==== Task material ====

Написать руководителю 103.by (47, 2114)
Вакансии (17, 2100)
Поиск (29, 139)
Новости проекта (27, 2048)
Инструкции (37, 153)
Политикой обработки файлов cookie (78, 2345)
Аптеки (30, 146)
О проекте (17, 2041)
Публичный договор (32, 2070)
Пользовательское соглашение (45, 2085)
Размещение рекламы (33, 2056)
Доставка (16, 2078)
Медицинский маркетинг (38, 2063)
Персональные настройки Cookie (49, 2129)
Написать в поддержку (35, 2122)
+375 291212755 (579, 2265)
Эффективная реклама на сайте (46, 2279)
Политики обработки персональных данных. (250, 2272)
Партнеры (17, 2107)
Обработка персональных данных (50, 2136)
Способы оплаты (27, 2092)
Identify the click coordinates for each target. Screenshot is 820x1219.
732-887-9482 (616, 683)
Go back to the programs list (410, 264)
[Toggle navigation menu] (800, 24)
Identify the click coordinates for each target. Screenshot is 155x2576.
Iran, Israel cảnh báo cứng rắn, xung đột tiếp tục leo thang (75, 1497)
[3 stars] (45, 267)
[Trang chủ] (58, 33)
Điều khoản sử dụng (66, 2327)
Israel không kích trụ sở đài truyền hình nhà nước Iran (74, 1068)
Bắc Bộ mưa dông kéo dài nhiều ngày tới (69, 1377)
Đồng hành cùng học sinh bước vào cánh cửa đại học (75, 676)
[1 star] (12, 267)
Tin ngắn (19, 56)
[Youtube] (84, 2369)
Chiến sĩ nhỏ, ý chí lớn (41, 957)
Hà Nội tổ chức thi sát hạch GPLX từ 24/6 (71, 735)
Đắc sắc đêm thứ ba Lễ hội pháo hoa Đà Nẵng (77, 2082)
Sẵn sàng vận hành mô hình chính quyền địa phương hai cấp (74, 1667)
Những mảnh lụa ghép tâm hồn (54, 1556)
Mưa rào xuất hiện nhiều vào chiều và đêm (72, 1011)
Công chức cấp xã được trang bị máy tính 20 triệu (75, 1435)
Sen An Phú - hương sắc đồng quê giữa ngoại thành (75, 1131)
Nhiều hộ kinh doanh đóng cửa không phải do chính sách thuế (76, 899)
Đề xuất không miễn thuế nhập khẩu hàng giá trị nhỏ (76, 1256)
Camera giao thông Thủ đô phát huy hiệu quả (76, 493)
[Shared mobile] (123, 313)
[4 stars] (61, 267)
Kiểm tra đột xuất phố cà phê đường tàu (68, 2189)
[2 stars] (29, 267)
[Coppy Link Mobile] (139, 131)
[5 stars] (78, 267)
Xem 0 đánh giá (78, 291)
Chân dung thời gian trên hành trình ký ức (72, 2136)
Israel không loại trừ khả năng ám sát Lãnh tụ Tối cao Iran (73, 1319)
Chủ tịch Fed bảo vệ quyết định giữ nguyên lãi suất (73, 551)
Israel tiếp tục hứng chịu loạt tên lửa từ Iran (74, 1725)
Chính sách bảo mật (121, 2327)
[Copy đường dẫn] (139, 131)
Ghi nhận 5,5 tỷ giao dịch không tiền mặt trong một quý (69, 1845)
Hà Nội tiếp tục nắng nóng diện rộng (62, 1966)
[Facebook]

====

* **To do**:
Among the lines above, count those that hold the word "chức" and give only the count.

* **Exercise output**:
2